Comecei a pensar e, realmente, não há melhor forma de aprender como funciona a politica e os seus golpes baixos do que recordar o Prof. Cavaco enquanto Primeiro Ministro.
A oposição diz que o Governo de Passos Coelho prepara mais cortes para a seguir às eleições autárquicas, Será verdade? Não sei, mas é bem possível. Relembremos o Prof. Cavaco.
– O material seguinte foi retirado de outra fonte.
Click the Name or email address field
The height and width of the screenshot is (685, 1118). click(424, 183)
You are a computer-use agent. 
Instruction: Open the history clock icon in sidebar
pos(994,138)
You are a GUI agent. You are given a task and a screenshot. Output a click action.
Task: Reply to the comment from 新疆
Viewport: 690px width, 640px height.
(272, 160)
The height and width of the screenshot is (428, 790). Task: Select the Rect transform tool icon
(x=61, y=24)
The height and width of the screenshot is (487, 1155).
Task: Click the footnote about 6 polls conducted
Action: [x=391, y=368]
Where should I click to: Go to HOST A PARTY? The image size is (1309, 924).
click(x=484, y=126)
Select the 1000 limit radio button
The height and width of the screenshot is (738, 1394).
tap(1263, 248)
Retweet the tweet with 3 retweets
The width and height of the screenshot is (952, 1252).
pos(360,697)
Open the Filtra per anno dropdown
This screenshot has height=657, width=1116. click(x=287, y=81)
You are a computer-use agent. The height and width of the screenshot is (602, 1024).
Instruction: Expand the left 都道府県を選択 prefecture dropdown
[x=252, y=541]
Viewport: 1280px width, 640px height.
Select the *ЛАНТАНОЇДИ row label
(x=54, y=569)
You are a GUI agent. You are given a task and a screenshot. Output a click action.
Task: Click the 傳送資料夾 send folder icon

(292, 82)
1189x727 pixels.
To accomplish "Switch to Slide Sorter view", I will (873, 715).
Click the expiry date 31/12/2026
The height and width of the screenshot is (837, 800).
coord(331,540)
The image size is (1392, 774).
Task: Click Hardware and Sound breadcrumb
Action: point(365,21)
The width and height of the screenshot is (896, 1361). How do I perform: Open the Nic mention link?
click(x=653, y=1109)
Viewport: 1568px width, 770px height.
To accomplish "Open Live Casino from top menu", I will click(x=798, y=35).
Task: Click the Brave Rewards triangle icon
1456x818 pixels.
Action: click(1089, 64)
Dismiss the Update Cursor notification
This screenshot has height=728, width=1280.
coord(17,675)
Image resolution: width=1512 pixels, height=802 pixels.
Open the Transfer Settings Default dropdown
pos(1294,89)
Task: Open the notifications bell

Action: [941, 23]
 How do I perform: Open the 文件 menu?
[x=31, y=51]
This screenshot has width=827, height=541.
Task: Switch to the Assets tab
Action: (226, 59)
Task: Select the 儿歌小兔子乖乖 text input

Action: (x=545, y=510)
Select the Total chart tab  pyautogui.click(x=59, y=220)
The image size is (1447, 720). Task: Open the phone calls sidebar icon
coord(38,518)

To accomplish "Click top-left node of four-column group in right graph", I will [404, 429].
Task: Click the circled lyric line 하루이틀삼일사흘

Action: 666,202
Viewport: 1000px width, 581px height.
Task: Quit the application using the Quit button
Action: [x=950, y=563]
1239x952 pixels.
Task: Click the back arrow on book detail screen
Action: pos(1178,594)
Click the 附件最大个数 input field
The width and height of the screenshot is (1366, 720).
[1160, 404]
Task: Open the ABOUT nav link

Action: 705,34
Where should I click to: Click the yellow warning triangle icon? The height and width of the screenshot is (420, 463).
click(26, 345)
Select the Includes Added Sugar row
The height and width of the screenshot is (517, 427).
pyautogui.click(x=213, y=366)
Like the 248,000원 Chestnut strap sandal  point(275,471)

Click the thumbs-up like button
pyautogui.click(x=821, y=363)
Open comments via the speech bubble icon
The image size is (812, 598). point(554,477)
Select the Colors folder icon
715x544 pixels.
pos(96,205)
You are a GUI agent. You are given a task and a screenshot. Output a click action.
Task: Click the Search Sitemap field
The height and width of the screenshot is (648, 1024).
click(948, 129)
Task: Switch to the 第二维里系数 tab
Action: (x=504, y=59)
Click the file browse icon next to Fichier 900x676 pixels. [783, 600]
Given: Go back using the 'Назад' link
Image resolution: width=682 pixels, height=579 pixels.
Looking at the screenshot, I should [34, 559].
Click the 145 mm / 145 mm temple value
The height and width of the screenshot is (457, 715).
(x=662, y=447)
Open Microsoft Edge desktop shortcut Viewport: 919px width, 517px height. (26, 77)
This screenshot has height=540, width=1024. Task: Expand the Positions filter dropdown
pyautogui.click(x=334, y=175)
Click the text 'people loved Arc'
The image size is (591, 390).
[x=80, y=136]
Em 1994, logo a seguir às eleições europeias, o Governo liderado por Aníbal Cavaco Silva decide aumentar o valor das portagens na travessia do Tejo através da única ponte então existente na capital, a Ponte 25 de Abril. Foi Ferreira do Amaral, na altura Ministro da Obras Públicas e agora administrador não-executivo da Lusoponte (coincidência?), quem o anunciou na televisão.
Iniciaram-se numerosos protestos que ficaram conhecidos como “o buzinão da Ponte 25 de Abril”, fortemente reprimidas pela policia (enquanto os camiões do exercito rebocavam os camiões que bloqueavam o acesso à praça da portagem), que avançou à ordem de Manuel Dias Loureiro, então Ministro da Administração Interna, mais tarde administrador do BPN, que o levou a arguido no mais conhecido caso de fraude bancária (a par do BPP). Só coisas boas, portanto. O resultado destes confrontos foram vários danos materiais, vários feridos, maioria entre civis e um cidadão paraplégico, depois de ter sido atingido por uma bala de borracha disparada por um agente da PSP. E no final quiseram remediar a situação, deram mais um mês sem portagens e tentaram que o aumento não fosse tão grande como inicialmente anunciado (quase o dobro). Ah, e o Prof. Cavaco, como sempre, culpou a extrema esquerda e o PCP, como habitualmente.
A lição a retirar daqui, aquilo que o Prof. Cavaco nos ensinou é, em suma: se tens algo de muito mau a anunciar, anuncia só depois das eleições, pois aí já não podem voltar atrás com o voto. E que os portugueses nunca estão insatisfeitos. Se há manifestações é sempre culpa do PCP e da extrema esquerda.